J Mol Biol. 1995 Jun 30;250(1):80-93. doi: 10.1006/jmbi.1995.0360.
In structure determination by X-ray crystallography and solution NMR spectroscopy, experimental data are collected as time and ensemble-averages. Thus, in principle, appropriate time and ensemble-averaged models should be used. Refinement of an ensemble of conformers rather than one single structure against the experimental NMR data could, however, result in overfitting the data because of the significantly increased number of parameters. To avoid overfitting, complete cross-validation, which provides an unbiased measure of the fit, has been applied to nuclear Overhauser effect derived distance refinement. Using two synthetic test cases, a correlation was demonstrated between the cross-validated measure to the fit (defined in terms of root-mean-square deviations from the distance restraints and number of violations) and the number of models that best reproduce the conformational variability in solution. A new method, based on a probability map, has been used to generate good representations of the resulting ensembles of structures. The method has also been applied to observed NMR data for two proteins, interleukin 4 and interleukin 8. For interleukin 4, cross-validation indicates that a single-conformer model gives the most accurate representation of the structure, whereas conventional measures of fit between the experimental data and those calculated from the model decrease when increasing the number of conformers, indicating overfitting. For interleukin 8, complete cross-validation predicts a twin-conformer model to be the most faithful representation of the experimental data. Two distinct conformations for the loop formed by residues 16 to 22 emerge from the family of twin-conformer structures. The putative alternate conformation of the loop is not observed in the crystal structure of interleukin 8. However, because of crystal packing contacts in this region this does not necessarily exclude the presence of the alternate conformation in solution. The twin-conformer model is supported by observed chemical exchange line broadening for the amide of His18 obtained by 15N relaxation studies. This region has also been implied to be involved in receptor binding.

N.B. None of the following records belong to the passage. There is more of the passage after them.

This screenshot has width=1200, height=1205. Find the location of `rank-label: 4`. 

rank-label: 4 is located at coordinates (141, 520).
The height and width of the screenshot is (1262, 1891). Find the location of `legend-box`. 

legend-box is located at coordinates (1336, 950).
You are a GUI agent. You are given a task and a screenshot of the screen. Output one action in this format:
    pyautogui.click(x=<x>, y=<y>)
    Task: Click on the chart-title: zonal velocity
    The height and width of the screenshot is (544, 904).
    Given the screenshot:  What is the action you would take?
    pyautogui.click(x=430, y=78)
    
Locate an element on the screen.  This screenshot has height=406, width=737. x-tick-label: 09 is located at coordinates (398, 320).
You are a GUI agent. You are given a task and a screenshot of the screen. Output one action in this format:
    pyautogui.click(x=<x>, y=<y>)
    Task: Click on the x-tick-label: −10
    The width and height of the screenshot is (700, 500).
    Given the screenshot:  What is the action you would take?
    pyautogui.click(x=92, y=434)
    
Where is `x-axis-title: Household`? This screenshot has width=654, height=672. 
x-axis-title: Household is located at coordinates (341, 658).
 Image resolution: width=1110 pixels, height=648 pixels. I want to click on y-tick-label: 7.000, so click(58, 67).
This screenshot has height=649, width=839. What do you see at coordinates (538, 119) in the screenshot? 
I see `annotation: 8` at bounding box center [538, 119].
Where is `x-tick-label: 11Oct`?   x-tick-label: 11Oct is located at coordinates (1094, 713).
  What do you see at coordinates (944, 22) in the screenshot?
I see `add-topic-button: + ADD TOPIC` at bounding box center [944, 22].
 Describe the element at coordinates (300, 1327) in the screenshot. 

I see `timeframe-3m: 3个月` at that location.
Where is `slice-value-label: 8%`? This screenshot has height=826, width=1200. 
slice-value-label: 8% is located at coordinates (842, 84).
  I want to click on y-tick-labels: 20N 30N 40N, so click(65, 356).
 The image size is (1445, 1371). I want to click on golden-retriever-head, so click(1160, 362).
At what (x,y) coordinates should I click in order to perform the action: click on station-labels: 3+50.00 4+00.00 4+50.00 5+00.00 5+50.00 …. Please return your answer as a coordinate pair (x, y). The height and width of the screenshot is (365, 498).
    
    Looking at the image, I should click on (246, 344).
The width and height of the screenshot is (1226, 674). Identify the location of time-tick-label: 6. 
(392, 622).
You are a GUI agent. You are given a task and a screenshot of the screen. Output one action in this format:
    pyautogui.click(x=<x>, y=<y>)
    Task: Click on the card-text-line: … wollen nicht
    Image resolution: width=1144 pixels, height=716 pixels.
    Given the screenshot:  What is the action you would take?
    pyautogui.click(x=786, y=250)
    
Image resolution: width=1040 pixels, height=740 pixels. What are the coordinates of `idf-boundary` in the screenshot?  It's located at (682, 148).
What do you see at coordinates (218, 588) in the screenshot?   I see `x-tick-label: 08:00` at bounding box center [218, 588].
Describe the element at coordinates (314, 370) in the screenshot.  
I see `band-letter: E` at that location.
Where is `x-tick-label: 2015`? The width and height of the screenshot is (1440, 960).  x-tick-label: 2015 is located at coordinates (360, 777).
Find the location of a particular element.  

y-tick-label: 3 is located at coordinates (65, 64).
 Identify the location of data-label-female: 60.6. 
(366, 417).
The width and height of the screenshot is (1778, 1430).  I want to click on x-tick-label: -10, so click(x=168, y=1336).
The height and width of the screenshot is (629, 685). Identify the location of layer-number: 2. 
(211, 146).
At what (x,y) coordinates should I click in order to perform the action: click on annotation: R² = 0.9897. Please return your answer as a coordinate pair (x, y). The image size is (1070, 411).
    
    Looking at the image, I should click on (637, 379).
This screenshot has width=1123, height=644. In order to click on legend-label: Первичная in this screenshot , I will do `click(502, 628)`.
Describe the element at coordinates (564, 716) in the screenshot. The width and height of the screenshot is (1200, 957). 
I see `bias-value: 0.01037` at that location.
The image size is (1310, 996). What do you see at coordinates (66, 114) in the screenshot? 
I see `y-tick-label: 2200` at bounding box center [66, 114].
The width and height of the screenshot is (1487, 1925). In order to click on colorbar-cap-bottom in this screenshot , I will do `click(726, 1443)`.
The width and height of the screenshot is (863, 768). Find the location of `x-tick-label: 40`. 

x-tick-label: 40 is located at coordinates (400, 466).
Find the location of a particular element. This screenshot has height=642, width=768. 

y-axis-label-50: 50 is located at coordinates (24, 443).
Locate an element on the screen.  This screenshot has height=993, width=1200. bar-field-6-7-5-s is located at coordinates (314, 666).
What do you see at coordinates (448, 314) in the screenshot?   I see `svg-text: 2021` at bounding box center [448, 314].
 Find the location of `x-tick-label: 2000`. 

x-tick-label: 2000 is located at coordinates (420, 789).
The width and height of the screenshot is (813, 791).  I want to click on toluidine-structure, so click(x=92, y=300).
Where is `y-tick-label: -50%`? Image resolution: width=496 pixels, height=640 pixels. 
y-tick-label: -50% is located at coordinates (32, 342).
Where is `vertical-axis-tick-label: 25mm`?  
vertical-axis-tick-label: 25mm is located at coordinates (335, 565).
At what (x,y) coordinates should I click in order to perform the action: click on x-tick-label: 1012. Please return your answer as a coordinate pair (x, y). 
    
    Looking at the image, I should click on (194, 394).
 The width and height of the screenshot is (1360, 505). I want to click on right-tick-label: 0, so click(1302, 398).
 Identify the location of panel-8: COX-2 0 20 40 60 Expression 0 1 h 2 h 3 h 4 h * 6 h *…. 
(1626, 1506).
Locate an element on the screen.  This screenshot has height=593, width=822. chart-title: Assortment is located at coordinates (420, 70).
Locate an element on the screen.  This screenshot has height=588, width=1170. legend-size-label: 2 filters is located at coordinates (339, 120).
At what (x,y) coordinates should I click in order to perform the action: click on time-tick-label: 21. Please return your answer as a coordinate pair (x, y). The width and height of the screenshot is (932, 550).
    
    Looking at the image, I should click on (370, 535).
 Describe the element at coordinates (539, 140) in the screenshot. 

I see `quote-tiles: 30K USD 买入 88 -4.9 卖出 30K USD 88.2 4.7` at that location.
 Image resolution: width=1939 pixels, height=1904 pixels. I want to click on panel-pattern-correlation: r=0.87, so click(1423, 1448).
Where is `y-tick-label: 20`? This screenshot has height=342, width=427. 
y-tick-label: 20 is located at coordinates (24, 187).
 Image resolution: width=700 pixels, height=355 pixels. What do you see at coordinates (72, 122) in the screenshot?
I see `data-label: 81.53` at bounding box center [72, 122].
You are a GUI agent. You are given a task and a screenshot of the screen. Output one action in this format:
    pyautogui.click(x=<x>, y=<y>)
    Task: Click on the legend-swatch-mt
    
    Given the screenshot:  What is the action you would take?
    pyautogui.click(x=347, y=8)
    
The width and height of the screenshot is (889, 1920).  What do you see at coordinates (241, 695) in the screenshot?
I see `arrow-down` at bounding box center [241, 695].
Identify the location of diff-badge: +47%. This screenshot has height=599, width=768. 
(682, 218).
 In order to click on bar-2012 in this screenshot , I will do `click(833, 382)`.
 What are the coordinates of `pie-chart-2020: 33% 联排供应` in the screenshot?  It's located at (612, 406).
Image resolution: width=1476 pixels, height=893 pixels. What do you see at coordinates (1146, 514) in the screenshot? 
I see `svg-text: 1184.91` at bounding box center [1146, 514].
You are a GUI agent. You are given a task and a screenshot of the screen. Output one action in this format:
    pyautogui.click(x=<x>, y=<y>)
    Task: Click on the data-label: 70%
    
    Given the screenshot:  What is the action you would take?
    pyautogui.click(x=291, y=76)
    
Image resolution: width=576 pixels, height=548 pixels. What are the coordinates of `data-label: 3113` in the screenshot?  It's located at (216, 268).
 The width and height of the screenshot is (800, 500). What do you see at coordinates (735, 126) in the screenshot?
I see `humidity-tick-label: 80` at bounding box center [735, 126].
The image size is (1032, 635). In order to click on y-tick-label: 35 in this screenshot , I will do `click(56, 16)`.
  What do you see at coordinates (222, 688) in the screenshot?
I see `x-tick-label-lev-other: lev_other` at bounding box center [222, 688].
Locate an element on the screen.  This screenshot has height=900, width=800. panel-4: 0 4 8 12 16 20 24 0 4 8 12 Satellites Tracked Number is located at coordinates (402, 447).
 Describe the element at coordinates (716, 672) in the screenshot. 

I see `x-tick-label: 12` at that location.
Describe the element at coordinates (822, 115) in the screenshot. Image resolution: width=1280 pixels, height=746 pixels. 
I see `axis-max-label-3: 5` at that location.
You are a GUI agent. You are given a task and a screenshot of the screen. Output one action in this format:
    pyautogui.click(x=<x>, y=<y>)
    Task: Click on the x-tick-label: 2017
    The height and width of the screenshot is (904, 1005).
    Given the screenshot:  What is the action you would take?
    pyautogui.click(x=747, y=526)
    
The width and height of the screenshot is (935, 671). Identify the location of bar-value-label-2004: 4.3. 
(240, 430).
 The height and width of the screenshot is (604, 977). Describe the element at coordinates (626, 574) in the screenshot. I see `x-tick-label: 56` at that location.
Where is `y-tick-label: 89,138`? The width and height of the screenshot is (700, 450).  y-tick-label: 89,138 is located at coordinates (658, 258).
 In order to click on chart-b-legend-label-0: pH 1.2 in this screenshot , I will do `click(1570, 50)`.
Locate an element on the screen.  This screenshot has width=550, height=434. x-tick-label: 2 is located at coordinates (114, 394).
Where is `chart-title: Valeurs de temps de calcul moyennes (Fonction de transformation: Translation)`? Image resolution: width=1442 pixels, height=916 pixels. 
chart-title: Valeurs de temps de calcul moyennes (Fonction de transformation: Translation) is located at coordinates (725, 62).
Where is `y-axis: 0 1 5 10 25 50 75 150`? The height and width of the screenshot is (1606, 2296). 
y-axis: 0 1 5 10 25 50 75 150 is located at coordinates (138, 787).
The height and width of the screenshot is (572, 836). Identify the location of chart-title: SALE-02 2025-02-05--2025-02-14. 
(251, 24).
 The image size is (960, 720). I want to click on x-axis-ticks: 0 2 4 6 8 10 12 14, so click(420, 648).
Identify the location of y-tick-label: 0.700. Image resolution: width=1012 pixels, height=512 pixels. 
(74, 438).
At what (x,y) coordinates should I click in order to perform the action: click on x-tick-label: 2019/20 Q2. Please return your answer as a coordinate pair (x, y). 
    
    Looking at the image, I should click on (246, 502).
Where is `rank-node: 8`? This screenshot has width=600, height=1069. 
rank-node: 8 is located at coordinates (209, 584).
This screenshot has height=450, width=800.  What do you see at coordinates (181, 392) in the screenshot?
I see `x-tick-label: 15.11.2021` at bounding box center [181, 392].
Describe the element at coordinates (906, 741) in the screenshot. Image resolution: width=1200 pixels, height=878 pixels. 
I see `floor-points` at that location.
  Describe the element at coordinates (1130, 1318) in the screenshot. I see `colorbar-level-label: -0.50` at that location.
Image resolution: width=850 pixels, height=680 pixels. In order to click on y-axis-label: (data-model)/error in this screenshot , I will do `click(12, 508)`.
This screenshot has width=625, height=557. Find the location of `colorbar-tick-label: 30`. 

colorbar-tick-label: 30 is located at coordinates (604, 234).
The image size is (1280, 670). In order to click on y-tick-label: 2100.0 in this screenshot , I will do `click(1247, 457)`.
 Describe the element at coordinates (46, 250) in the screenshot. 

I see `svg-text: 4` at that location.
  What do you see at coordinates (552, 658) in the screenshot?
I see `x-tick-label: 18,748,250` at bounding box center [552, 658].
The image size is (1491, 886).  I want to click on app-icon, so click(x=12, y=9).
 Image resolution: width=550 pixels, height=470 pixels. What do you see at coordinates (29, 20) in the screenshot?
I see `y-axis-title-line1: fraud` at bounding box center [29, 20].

在通过X射线晶体学和溶液核磁共振波谱法进行结构测定时,实验数据是作为时间和系综平均值收集的。因此,原则上应使用适当的时间和系综平均模型。然而,针对实验核磁共振数据对一组构象异构体而非单一结构进行精修,可能会因参数数量显著增加而导致数据过度拟合。为避免过度拟合,已将提供拟合无偏测量的完全交叉验证应用于核Overhauser效应衍生的距离精修。通过两个合成测试案例,证明了交叉验证测量与拟合度(根据与距离约束的均方根偏差和违规数量定义)之间的相关性,以及能最佳再现溶液中构象变异性的模型数量之间的相关性。一种基于概率图的新方法已被用于生成所得结构系综的良好表示。该方法也已应用于两种蛋白质(白细胞介素4和白细胞介素8)的观测核磁共振数据。对于白细胞介素4,交叉验证表明单构象体模型能最准确地表示结构,而随着构象体数量增加,实验数据与模型计算数据之间的传统拟合度测量值会降低,表明存在过度拟合。对于白细胞介素8,完全交叉验证预测双构象体模型是实验数据最可靠的表示。由16至22位残基形成的环的两种不同构象出现在双构象体结构家族中。在白细胞介素8的晶体结构中未观察到该环的假定交替构象。然而,由于该区域的晶体堆积接触,这并不一定排除溶液中存在交替构象。通过15N弛豫研究获得的His18酰胺的观测化学交换线展宽支持了双构象体模型。该区域也被认为与受体结合有关。